The present disclosure in some embodiments provides methods, systems, and apparatuses for effecting directional drilling, in particular in a casing while drilling operation and/or a liner drilling operation. According to aspects of the present disclosure, directional drilling may be accomplished by a rotary steerable system (“RSS”), which may include means for deviating a drill bit radially from the axis of a drill string in either a “point-the-bit” or a “push-the-bit” manner. In casing while drilling operations according to some embodiments, a casing string is used as the drill string (e.g., instead of drilling pipe, the casing string itself is rotated and imparts rotation to a drill bit disposed at a downhole or lower end of the casing string, such that as drilling proceeds, the casing string is lowered into the borehole).
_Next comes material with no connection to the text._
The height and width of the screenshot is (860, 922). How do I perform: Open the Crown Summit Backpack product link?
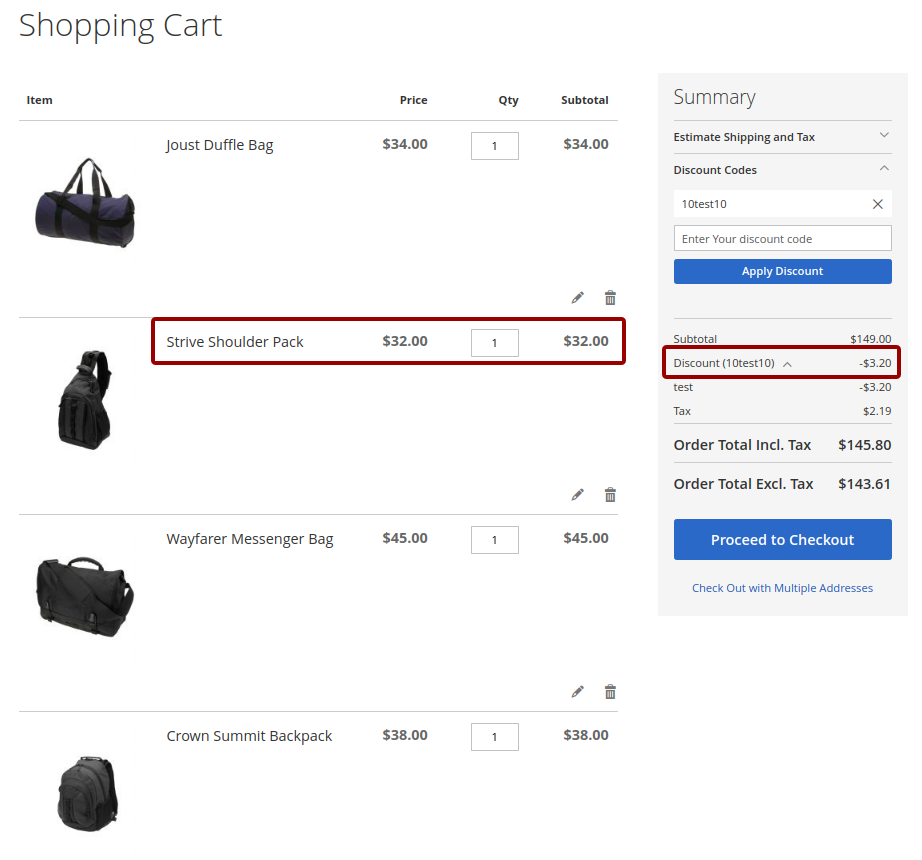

The RSS according to some embodiments may be coupled to the drill string, and in certain embodiments involving direction casing-while-drilling, the RSS may be coupled to the casing string such that the RSS is disposed within the casing string. The RSS in some embodiments may be part of, or otherwise included in, a BHA. The RSS may be coupled to an under-reamer and/or a drill bit disposed at the downhole or lower end of the casing string.

Certain embodiments according to the present disclosure may include directional liner drilling. A “liner” is a particular kind of casing string which does not extend to the top of the borehole. Thus, in liner drilling according to some aspects of the present disclosure, the drill string may comprise drill pipe coupled to the liner, which in turn is coupled to the RSS (which likewise may be part of or otherwise included in a BHA). The RSS of such embodiments may likewise be disposed within the liner, and coupled to an under-reamer and/or a drill bit disposed at the downhole or lower end of the liner. Some differences between liner and more generic forms of casing are discussed in greater detail below, but in general, descriptions of embodiments involving casing-while-drilling may be equally applicable to embodiments involving the particular sub-category of liner drilling, wherein the casing string comprises a liner string. In some embodiments, the casing string may be substituted with a drill string comprising drill pipe and liner.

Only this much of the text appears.